START DATA TO USE

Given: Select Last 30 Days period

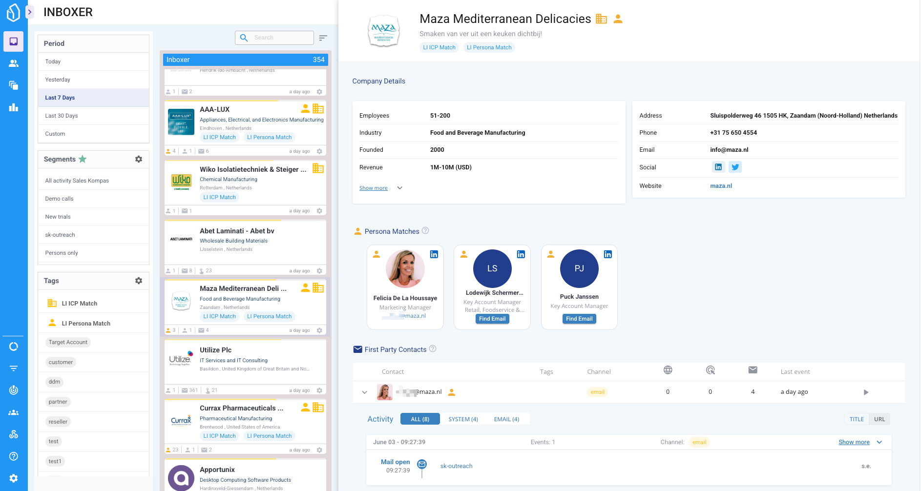Looking at the screenshot, I should coord(62,116).
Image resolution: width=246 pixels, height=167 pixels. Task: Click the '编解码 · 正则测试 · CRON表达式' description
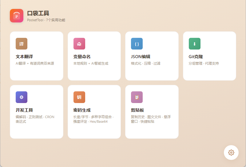(35, 119)
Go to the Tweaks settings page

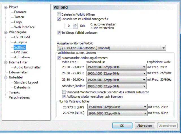(x=15, y=92)
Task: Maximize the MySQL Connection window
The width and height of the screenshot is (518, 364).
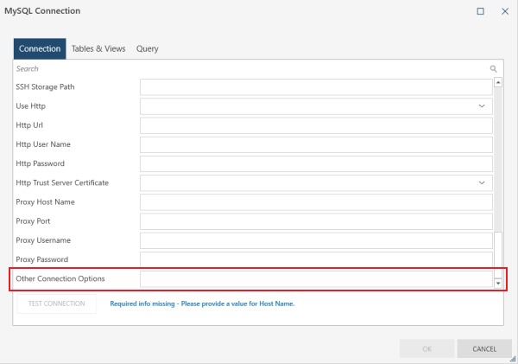Action: (x=481, y=11)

END DATA TO USE

§ **TASK DIRECTIONS**: Return all records verbatim and drop the pictures.

§ **COMPLETED TASK**:
Given: Select Last 30 Days period

Looking at the screenshot, I should coord(62,116).
Image resolution: width=246 pixels, height=167 pixels. Task: Click the '编解码 · 正则测试 · CRON表达式' description
(35, 119)
Go to the Tweaks settings page

(x=15, y=92)
Task: Maximize the MySQL Connection window
The width and height of the screenshot is (518, 364).
Action: (x=481, y=11)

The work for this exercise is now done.